How to Believe In Yourself

Belief has had a bad reputation recently. Like Happiness, it’s the new kid on the block who is constantly bullied. Those who have it, are attacked for having it, those who don’t have it, attack it for being so difficult to attain. Belief, unlike confidence, is an abstract term. Belief is a spiritual term while confidence is a scientific term. We have a host of articles and websites devoted and dedicated to increasing one’s confidence. One of the most famous TED Talks was, in fact, on the role of confidence in a person’s life.

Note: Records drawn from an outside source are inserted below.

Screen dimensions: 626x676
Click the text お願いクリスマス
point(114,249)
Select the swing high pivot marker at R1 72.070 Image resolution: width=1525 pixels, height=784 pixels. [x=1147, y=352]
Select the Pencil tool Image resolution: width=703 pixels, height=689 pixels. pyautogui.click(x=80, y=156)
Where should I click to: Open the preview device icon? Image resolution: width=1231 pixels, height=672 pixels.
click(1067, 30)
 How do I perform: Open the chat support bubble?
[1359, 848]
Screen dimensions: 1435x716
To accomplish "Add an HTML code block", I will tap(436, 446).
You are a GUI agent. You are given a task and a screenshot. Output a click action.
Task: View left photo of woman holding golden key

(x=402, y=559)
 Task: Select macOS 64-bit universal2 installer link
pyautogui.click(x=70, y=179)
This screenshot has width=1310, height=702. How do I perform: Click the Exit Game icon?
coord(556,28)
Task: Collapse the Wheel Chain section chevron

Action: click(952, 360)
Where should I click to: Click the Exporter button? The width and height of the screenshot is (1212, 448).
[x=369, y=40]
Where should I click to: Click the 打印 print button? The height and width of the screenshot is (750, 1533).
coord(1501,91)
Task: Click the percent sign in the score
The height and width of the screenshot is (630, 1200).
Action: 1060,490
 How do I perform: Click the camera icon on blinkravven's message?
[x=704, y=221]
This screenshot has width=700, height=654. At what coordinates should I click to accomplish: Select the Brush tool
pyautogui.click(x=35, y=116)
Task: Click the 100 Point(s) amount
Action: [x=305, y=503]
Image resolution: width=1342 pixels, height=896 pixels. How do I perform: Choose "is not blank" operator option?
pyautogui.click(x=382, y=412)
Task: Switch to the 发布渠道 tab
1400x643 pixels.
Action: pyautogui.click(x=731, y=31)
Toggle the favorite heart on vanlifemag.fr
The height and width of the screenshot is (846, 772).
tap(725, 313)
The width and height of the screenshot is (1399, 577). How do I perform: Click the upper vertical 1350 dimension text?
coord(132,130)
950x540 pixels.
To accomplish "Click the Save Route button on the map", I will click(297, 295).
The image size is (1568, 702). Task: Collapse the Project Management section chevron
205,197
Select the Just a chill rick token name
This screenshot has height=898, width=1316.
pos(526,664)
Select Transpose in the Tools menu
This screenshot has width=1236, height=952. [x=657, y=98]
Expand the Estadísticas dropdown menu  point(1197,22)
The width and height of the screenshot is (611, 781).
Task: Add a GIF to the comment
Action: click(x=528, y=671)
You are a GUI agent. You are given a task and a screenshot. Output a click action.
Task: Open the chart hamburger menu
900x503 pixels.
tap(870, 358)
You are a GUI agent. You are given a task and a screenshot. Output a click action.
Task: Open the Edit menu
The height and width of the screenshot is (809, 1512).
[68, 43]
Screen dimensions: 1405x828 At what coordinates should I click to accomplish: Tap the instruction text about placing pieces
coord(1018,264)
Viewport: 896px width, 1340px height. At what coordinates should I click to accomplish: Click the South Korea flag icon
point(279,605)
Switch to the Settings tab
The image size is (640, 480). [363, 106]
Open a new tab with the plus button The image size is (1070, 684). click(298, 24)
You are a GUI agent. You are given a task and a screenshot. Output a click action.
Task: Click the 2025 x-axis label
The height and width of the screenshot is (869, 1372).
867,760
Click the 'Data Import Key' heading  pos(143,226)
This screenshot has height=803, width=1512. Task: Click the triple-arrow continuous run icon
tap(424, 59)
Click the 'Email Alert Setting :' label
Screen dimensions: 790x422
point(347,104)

As confidence has slowly made its way to the best student in class, belief is still in detention. But it shouldn’t be. There are a lot of myths, if you may, surrounding belief. While confidence is known to be a learned skill, people believe that belief is an inherent trait. While confidence is a work in progress, belief is thought to be an instant process. While confidence is mouldable, people think belief is rigid.

That’s far from the truth. Believing in yourself is a process in which you begin to trust yourself more. Belief helps you fight off your doubts and stick to whatever you’ve chosen. It enables you to worry lesser and work harder without getting distracted by the world. Belief is a skill that shapes your thinking in a better direction, where better can be anything more positive than what you are feeling at a given moment in time.

Belief is a process of learning to accept your boundaries and then slowly pushing them further and further. While belief may have its roots in spirituality, it’s implications are seen in every sphere of life. Even research shows that out beliefs mold our thinking.

If you noticed (as I hope you did) that belief is essentially a thing that changes our thinking. It’s a process. It has its inception in spirituality, but it effects everyday life. And if you still haven’t made the connection (as I hadn’t till a while back) let me tell you – belief is nothing but confidence. 

Belief is a learned skill that needs to be honed and evaluated at every stage in life. Belief, like confidence, is a process that takes days, months, or even years to acquire. Belief isn’t just about thinking positively. It’s a lifestyle that includes learning to trust yourself more, of being open to change and failure. It’s a process in which you learn to pick up yourself after you fail, in which you keep going till you reach where you have to. Belief is internalizing confidence.  While confidence is a state of being, belief is when your thoughts are confident.  Confidence is a temporary phase. It’s your body language, your way of presenting who you are. Belief is a permanent part of you, it’s the way you think of yourself.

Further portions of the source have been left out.